Semple timely filed a pro se Notice of Appeal from the February 28,
2014 Order, in response to which the PCRA court ordered him to file a
Pa.R.A.P. 1925(b) concise statement of errors complained of on appeal.
Semple timely filed a pro se Concise Statement.
On appeal, Semple presents the following issues for our review:
1. Did the [PCRA] court abuse its discretion [by] denying
[Semple’s] pro se Motion for Modification []?
2. Did the [PCRA] court commit error [by] denying [the]
pro se Motion for Modification []?
3. Did the [PCRA] court unreasonably deny and dismiss
[the] pro se Motion for Modification []?
1
We observe that the lower court correctly noted in its Pa.R.A.P. 1925(a)

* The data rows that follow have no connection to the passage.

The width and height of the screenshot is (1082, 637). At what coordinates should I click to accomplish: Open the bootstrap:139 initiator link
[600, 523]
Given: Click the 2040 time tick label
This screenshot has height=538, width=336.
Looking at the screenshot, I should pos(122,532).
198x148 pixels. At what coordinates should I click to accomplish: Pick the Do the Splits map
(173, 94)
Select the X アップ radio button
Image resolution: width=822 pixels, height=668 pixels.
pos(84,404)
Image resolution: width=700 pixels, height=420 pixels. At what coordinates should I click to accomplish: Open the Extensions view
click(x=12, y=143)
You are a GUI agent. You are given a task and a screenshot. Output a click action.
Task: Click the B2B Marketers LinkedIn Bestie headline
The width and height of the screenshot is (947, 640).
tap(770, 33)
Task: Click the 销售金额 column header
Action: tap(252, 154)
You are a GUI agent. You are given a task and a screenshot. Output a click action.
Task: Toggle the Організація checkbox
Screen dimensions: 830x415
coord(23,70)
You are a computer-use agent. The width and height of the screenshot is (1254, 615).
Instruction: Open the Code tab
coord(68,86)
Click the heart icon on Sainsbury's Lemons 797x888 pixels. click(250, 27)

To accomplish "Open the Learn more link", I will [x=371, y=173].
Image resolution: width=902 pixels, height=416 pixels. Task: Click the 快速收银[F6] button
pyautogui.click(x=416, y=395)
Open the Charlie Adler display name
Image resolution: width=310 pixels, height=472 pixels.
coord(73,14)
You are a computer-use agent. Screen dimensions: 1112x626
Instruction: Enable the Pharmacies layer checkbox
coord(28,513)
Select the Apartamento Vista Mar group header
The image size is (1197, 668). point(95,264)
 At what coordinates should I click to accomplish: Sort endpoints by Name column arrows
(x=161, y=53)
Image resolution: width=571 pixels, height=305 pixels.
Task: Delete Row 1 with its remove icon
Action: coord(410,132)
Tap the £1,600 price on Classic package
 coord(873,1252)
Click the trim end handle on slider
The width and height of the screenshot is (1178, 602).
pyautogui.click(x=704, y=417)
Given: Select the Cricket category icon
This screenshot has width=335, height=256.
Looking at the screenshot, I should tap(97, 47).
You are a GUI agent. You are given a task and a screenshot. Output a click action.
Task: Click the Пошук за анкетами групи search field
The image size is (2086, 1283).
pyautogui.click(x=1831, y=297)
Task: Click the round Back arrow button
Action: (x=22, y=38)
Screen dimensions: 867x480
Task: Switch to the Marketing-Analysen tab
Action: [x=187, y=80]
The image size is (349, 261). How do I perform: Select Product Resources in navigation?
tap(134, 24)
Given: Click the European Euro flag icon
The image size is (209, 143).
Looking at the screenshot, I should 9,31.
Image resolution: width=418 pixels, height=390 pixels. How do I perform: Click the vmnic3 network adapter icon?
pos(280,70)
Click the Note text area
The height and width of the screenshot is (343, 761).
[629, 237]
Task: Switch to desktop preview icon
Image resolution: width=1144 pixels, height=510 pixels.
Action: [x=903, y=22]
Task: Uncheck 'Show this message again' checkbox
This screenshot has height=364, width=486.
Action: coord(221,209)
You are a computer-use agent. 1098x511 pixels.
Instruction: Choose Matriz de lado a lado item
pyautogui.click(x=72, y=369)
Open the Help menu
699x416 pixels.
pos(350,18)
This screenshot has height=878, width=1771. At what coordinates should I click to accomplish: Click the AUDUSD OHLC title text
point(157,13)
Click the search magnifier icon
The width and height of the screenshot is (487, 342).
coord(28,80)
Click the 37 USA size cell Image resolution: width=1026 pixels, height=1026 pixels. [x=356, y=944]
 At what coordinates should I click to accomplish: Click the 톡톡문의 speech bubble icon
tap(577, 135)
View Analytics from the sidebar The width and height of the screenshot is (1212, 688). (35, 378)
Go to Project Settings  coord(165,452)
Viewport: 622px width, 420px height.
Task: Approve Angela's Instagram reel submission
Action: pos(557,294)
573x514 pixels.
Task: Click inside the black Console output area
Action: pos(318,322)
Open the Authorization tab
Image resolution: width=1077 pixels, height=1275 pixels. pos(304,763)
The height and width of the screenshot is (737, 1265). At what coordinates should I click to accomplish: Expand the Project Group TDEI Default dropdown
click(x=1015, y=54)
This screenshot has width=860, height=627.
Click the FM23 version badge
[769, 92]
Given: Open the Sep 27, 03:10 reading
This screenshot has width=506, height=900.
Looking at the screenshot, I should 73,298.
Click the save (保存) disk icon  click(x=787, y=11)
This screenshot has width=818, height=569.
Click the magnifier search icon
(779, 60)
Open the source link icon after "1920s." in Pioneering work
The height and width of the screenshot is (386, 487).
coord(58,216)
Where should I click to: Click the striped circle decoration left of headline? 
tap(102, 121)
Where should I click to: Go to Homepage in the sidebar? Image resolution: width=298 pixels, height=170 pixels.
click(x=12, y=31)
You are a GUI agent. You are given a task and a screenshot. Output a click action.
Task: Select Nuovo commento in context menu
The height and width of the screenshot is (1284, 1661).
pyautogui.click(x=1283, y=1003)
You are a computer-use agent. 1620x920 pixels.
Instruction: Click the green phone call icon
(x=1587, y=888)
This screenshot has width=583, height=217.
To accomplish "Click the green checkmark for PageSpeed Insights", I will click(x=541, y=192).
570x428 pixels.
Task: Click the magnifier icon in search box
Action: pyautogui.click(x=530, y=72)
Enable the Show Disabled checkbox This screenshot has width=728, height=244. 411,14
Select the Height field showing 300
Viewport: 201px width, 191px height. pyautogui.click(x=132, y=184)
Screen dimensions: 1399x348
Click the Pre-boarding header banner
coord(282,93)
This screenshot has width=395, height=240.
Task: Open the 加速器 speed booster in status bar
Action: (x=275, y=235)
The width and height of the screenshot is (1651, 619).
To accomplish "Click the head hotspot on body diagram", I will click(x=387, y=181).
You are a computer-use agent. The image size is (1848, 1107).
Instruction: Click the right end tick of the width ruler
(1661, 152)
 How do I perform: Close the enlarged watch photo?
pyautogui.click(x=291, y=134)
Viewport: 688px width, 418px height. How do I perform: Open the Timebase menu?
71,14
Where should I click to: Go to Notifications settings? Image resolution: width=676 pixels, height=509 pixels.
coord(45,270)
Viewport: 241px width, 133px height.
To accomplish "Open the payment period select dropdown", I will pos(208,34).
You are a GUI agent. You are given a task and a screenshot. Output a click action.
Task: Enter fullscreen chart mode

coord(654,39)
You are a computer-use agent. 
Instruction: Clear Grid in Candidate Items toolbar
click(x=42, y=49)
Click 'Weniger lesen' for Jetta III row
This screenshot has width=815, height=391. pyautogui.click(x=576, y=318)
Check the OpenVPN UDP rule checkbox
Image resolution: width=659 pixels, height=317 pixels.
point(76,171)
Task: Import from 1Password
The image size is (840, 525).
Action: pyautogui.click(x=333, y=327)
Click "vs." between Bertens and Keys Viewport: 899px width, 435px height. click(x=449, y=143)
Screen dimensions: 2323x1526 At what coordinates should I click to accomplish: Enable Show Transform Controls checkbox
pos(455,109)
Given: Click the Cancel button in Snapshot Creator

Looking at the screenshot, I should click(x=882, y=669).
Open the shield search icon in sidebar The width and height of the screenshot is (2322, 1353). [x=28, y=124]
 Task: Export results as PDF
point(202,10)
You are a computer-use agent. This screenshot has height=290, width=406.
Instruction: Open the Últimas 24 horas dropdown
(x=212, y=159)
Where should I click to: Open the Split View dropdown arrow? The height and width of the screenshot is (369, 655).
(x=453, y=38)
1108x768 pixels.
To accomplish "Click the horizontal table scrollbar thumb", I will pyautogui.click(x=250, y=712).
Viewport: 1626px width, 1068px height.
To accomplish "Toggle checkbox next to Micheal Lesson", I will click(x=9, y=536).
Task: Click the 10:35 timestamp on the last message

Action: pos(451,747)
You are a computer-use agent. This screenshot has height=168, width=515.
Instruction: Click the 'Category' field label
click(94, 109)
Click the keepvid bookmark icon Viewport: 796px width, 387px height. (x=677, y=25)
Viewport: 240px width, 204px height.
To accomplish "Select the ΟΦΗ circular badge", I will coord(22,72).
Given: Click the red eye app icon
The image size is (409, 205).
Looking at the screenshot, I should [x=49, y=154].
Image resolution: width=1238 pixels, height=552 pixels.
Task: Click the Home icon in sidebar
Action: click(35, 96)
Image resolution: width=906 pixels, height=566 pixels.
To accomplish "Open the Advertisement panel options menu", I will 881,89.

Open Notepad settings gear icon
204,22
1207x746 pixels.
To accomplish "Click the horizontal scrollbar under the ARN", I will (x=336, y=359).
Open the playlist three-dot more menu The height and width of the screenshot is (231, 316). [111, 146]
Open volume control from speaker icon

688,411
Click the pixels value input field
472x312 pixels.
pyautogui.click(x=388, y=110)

Opinion that “[Semple’s M]otion [for Modification] should have been treated
as an untimely second [P]etition for post-conviction relief pursuant to the
Post-Conviction Relief Act (“PCRA”), 42 Pa.C.S.A. §§ 9541-9546, rather than
an untimely post-sentence [M]otion ….” PCRA Court Opinion, 3/28/14, at 1;
see also Commonwealth v. Jackson, 30 A.3d 516, 521 (Pa. Super. 2011)
(stating that this Court has “repeatedly held that any petition filed after the
judgment of sentence becomes final will be treated as a PCRA petition.”
(citation and ellipses omitted)); 42 Pa.C.S.A. § 9542 (providing that “[t]he
action established in this subchapter shall be the sole means of obtaining
collateral relief ….”).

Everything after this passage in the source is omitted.